In the entries that follow, locate the line with "This screenshot has width=888, height=660.", then restate that line and all later lines exactly as they appear, leaving pictures out.

▶ **Entries supplied**
------------------------------------------------------------------------

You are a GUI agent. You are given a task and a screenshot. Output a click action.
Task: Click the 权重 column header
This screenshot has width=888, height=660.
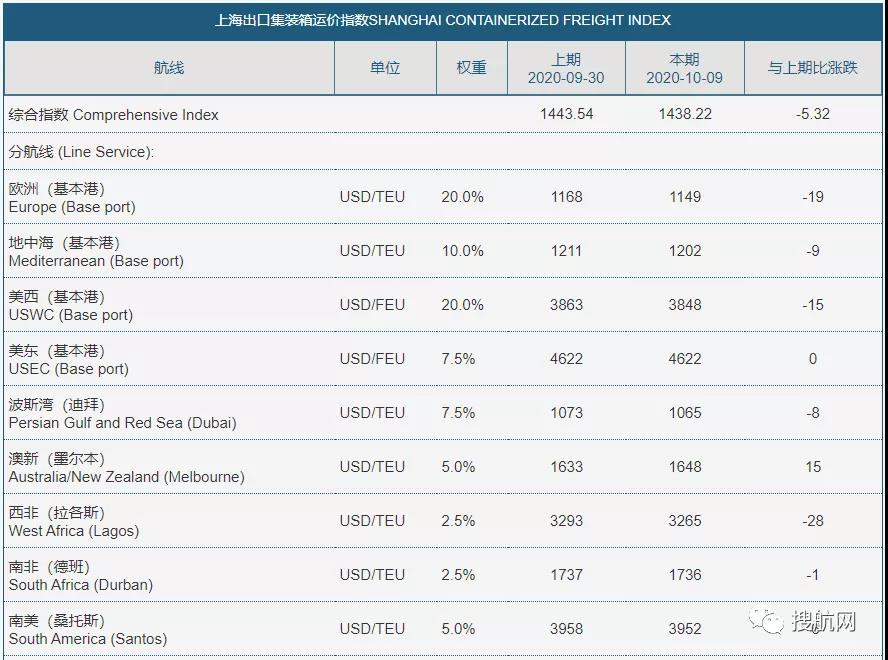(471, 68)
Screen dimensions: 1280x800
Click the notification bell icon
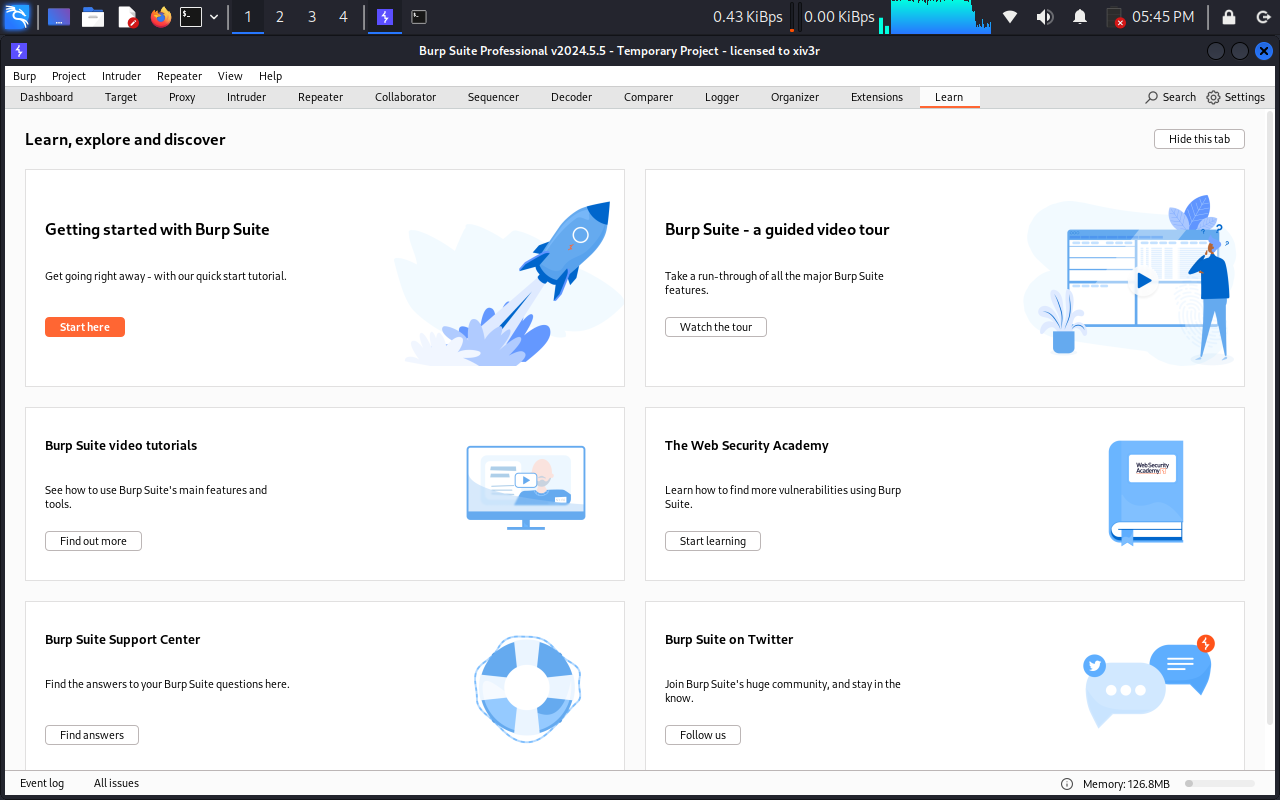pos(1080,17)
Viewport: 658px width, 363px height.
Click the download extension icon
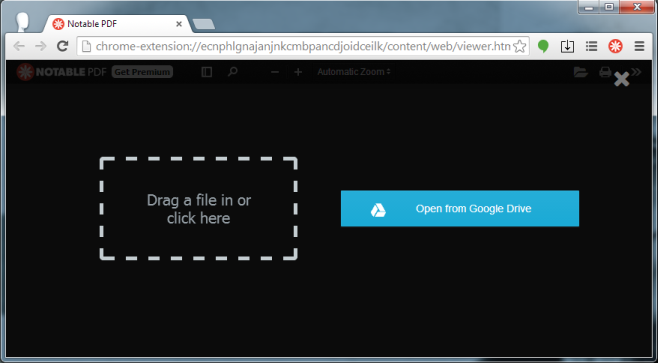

------------------------------------------------------------------------

▶ **Result for this exercise**
This screenshot has width=888, height=660.
(471, 68)
Screen dimensions: 1280x800
Click the notification bell icon
pos(1080,17)
Viewport: 658px width, 363px height.
Click the download extension icon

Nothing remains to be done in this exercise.